Foto Darco TT

La sociedad que yo conozco tiene mucha tendencia a estigmatizar a las personas. Ha sido así en otros tiempos, sigue siéndolo en la actualidad y estoy convencido de que nada cambiará en el futuro. Esa tendencia al desdoro, a la afrenta, al desprestigio, a la ofensa pública parece complacer mucho a los que detectan a personas que, con mayores o menores méritos, la merecen. ¿Cuál es el estigma de los políticos? Todo el mundo está de acuerdo en que la política conjuga a las mil maravillas con la corrupción, el despilfarro, el abuso de autoridad, los privilegios y la ineficiencia en la gestión (de lo que no es suyo). Los políticos, sin duda merecidamente, arrastran un desprecio social unánime por su dejadez, su ventajismo, su incompetencia, su nepotismo y su desvergüenza. El problema es que, al tratarse de un estigma, no admite excepciones. Ello perjudica gravemente a las personas honradas que sienten auténtico interés por lo público y dedican lo mejor de sus capacidades, a veces en perjuicio de su propia familia, a gestionar la cosa pública.

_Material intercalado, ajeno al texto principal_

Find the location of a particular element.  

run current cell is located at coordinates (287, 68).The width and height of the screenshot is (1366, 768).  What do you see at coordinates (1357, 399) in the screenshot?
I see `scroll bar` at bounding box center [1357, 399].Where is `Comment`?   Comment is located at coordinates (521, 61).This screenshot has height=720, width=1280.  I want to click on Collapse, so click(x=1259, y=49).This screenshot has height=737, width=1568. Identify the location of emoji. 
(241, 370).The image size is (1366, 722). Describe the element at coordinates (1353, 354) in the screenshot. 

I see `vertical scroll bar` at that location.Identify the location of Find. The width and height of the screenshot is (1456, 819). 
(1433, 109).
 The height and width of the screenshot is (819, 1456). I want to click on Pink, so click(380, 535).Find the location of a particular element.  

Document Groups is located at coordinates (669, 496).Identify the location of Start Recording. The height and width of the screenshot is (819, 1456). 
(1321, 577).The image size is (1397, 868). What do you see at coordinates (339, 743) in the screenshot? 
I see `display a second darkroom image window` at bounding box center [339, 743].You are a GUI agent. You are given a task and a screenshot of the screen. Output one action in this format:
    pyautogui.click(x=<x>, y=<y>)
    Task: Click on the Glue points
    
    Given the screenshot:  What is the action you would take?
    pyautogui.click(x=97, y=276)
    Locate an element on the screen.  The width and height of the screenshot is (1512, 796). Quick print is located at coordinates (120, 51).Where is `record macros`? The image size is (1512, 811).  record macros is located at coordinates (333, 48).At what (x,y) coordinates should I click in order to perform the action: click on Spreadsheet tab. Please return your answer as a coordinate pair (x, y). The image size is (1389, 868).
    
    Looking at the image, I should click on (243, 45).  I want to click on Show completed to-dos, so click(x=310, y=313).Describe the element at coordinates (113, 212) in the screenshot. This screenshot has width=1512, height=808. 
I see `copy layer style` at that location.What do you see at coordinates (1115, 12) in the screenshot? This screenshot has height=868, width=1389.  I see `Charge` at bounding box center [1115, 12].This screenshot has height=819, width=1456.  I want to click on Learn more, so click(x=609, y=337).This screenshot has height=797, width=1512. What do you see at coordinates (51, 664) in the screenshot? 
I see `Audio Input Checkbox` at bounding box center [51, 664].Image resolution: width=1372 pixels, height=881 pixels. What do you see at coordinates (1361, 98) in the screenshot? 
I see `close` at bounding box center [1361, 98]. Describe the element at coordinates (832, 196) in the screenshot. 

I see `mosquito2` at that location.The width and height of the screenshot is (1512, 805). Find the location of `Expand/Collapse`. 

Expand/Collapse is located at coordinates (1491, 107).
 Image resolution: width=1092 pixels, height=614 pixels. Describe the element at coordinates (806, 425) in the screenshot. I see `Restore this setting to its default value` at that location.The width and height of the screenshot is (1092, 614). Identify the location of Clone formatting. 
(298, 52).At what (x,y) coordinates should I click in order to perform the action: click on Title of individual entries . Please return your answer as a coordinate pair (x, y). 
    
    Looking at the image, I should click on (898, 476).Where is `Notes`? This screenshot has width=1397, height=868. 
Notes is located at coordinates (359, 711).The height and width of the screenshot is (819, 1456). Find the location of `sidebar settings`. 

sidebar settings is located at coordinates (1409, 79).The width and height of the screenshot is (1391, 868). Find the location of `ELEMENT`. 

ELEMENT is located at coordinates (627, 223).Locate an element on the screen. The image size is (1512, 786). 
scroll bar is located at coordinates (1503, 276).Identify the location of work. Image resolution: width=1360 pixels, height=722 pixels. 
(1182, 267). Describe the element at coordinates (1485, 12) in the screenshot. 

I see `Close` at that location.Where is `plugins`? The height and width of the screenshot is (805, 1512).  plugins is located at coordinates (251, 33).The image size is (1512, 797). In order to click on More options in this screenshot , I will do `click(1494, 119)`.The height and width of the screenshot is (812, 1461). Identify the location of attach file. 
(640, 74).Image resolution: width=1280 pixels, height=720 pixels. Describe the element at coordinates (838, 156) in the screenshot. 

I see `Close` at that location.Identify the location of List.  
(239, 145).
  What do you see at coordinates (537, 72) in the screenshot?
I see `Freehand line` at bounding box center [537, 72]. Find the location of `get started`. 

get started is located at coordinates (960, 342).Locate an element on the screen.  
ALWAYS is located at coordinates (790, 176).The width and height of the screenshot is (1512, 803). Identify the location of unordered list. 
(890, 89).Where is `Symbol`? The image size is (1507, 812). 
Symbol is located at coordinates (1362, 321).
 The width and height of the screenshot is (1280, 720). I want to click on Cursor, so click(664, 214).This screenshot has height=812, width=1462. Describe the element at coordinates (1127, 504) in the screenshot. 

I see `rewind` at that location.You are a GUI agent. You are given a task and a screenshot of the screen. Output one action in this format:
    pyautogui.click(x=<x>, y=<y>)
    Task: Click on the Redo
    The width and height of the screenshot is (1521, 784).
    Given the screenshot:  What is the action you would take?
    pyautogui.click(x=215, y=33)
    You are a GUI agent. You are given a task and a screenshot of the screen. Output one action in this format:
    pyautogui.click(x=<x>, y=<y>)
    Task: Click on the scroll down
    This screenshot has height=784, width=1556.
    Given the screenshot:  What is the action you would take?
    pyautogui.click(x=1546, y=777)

Lo curioso del asunto, sin embargo, no es eso, sino el efecto final que produce una causa tan clara.

Gestores políticos manifiestamente incompetentes como José María Barreda (ex-presidente de una comunidad autónoma) campa a sus anchas, sin ningún rubor, en los medios de comunicación tras provocar una debacle financiera que afecta a 2 millones de personas. Políticos de enjundia, con sospechas judiciales de corrupción, como Francisco Camps vive a las mil maravillas en su retiro dorado tras arruinar a su comunidad autónoma (deuda pública del 11% del PIB y amenaza de suspensión de pagos a los bancos). En estas circunstancias este prohombre fue elegido por mayoría absoluta como el mejor de los ciudadanos de su entorno («el president»). Alfredo Pérez Rubalcaba, célebre hombre de estado y experimentado político, toma las riendas de un partido mayoritario tras pertenecer al gobierno de consecuencias más desastrosas para los ciudadanos de toda la democracia. Felipe Gonzalez, adalid de la izquierda y el compromiso social, tiene la cara dura de dar lecciones a su propio partido después de verse implicado en gravísimos casos de corrupción que llevaron a las mazmorras del estado a ministros y altos cargos.

El estigma social de los políticos es falso. La sociedad no reacciona de manera natural. A nadie en su sano juicio se le ocurriría nombrar delegado del curso al hazmerreir de su promoción, ni nadie aceptaría promover al «Dioni» a la Jefatura del Gobierno de España (creo). ¿Cómo es posible que tanto mangante archiconocido enternezca electoralmente a los votantes una y otra vez? ¿Cómo puede ser que entre 46 millones de personas no haya nada mejor que lo que hay? ¿Cómo podemos explicarnos a nosotros mismos que permitimos que nos gobiernen los que sabemos que gobiernan mal?

Queridos colegas en la ciudadanía, despertemos y apostemos por alternativas a lo existente. Sea quien sea el sustituto de nuestros líderes será difícil que lo haga peor. Seamos coherentes con nuestros pensamientos y ejerzamos nuestro deber de ciudadanos (no todo son derechos).